Remember the hate groups?

A terrifying incident in Spokane didn’t get nearly as much national attention as I thought it should. I keep thinking, “Holy Christ, this could’ve been terrible,” but it’s been somewhat flying under the radar because of the Giffords shooting.
Someone planted a suspicious package (actually a backpack) along the route of a Martin Luther King Jr. parade, and sure enough, when people checked out the package, it contained an explosive. Officials said it contained a “deadly” amount of explosives.

The investigation is ongoing, but obviously, a couple of red flags immediately go up — Spokane, in the inland Pacific Northwest, has long been a hotbed of activity for Aryan Nations and other hate groups, and secondly … a Martin Luther King Jr. parade was targeted. It looks like it was the work of some hate group. Who knows? Human Rights Activists are paying attention, however.

The hate groups are still around, and people who track these groups are worrying that they are rebuilding their ranks.
Back in the 1980s and 1990s, the poor city of Coeur d’Alene, Idaho, was besmirched by the arrival of Richard Butler, an old fart white supremacist, who bought several hundred acres and built his “white haven” in the woods north of town near Hayden Lake. Butler attracted hundreds of white supremacists to his compound, building them barracks, a kitchen, etc. At one point, he had attracted as many as 2,000 people to his compound.

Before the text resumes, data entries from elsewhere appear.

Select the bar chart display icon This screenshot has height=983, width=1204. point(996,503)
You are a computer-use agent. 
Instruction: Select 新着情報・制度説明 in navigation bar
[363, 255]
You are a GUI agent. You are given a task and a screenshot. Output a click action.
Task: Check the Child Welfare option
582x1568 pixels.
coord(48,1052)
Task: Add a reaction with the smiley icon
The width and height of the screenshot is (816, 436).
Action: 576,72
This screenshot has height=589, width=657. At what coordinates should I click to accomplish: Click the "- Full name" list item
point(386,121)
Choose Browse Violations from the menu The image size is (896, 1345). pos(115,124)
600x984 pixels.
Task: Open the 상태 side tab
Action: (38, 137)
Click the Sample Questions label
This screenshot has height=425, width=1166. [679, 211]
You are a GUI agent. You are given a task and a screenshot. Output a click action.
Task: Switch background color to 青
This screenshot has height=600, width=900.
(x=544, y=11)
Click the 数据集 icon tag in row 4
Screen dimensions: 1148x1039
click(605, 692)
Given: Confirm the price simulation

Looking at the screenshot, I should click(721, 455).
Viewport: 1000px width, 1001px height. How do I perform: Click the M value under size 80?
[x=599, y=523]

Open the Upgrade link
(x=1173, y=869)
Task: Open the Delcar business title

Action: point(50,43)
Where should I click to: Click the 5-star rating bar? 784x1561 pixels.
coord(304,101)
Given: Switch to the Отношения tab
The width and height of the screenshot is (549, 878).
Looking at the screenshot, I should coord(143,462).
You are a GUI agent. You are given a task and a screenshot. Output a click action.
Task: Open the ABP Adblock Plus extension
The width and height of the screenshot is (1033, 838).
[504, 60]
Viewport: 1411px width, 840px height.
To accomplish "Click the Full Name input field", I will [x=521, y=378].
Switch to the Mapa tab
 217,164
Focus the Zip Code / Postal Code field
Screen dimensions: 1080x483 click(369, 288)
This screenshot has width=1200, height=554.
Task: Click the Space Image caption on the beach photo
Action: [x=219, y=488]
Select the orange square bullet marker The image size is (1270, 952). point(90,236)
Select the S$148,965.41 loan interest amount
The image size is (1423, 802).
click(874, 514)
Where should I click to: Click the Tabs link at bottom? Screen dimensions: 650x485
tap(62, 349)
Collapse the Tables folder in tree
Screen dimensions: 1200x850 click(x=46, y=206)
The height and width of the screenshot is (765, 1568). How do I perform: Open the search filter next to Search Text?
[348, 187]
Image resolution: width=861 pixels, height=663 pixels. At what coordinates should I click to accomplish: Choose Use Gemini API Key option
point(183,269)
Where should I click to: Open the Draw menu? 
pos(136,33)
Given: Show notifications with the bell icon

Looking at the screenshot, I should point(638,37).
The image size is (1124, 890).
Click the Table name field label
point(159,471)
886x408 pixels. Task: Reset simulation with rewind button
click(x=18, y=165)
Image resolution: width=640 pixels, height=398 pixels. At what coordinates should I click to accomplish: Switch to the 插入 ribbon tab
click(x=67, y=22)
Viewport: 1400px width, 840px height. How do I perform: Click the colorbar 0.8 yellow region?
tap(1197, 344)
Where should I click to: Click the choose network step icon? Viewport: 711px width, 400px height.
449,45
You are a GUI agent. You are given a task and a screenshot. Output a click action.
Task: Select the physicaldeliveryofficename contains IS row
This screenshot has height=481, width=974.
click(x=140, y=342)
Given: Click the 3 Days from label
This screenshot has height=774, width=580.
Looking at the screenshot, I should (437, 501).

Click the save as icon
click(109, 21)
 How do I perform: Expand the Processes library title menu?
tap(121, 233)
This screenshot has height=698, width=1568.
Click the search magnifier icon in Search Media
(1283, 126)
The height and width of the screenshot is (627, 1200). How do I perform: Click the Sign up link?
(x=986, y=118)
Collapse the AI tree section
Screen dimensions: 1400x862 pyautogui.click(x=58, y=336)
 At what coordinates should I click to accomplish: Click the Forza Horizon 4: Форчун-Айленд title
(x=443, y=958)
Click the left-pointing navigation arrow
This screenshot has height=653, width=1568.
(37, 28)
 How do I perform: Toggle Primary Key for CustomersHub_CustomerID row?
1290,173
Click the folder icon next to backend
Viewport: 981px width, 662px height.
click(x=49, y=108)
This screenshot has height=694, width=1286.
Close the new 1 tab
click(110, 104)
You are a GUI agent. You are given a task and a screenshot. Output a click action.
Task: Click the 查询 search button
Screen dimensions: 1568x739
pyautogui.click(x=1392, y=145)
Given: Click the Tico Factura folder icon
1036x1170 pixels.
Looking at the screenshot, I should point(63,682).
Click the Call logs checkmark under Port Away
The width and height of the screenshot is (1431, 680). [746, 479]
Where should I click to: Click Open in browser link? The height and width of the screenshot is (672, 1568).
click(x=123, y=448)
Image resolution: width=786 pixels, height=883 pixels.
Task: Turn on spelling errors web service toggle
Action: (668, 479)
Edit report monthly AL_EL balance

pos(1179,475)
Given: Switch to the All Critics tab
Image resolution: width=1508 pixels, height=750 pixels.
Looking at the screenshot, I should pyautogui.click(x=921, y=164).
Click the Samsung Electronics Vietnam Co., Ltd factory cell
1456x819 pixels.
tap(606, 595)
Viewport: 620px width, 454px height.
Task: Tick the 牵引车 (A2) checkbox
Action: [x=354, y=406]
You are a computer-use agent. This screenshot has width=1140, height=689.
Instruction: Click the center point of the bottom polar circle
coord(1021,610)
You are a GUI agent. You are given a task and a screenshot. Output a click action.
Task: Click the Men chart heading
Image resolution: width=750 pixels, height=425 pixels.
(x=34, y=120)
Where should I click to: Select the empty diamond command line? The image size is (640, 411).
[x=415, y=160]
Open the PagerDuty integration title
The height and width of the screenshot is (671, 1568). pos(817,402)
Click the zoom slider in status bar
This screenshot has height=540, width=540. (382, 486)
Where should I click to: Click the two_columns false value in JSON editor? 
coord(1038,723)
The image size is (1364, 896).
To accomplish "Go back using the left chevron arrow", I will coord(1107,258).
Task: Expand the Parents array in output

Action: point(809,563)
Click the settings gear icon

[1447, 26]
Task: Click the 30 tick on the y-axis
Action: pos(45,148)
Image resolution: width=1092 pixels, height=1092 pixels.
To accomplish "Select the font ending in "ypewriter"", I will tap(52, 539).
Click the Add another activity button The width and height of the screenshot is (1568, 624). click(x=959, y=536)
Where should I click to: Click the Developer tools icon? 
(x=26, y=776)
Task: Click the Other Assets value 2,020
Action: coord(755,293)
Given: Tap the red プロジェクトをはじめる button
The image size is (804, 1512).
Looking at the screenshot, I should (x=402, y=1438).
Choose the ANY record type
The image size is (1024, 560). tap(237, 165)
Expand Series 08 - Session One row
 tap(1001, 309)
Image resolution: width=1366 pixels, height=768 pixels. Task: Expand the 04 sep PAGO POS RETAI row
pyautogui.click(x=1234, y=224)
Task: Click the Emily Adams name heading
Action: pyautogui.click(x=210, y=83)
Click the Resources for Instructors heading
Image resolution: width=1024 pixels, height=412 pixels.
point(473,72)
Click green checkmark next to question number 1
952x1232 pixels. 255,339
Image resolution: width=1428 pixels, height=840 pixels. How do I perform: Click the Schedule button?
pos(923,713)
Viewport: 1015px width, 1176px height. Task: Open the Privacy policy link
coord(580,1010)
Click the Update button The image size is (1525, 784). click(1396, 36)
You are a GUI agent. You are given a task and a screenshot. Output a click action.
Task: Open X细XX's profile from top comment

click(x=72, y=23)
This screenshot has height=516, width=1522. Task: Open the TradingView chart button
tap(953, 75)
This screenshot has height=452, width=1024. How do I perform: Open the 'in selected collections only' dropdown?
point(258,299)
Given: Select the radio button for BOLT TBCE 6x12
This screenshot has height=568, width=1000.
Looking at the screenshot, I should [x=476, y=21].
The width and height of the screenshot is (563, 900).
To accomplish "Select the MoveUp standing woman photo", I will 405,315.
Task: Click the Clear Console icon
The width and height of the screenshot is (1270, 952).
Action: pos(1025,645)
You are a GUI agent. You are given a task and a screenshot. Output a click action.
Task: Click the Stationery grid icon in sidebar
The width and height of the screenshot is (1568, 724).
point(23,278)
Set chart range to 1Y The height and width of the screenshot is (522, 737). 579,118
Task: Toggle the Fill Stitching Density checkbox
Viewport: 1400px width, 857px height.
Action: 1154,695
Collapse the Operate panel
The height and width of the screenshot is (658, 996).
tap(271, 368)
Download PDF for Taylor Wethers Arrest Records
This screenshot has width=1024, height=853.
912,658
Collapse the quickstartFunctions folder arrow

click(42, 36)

They held marches and rallies in Coeur d’Alene, then people in Northern Idaho, not necessarily the most liberal-minded area in the U.S. (which is part of the reason why the supremacists even showed up), got fed up and started fighting back — to a large degree because they figured out the supremacists were a stain on their fine community. These white supremacists bombed a newspaper office Spokane and got involved in an armed robbery in Spokane.

The big break came about 10 years ago when some skinheads in Butler’s compound beat up an Indian family whose vehicle had broken down near the property. The Southern Law Poverty Center took the case when the Indian family sued for damages. They knew what they were doing. They won a multi-million dollar settlement against Butler. Butler was forced to forfeit his property to pay the settlement. The compound was shut down and many of his supremacist “children” scattered. Supposedly, a lot of them moved back to the South which is where some of them had come.

I was actually driving through Coeur d’Alene the day Richard Butler died. The DJs on a local radio station were just savaging him and what he had done to the reputation of their community. I came to realize that, yeah, it was a very Republican city, a very white city, but not as bad as people around the country might believe.

Unfortunately, even after Butler died, many of his minions hung around the inland Pacific Northwest. In 2009, the director of the Northern Idaho Human Rights Education Institute was forced to move from Coeur d’Alene about 35 miles west to Spokane because white supremacists kept hassling her. Then in Spokane, she found a noose on her lawn.
Now, the bomb incident in Spokane.

Not far from Spokane and Coeur d’Alene is a city in Montana, Kalispell, which has also attracted a number of these folks. A woman from California started up a singing group called “Prussian Blue,” her teenage daughters, who sang songs about white power. They cut several albums, probably sold thousands of them, but pretty much went defunct about five years ago. The rumour is the poor girls never wanted to be a part of it, and when they got old enough, finally told their mom, “no more.”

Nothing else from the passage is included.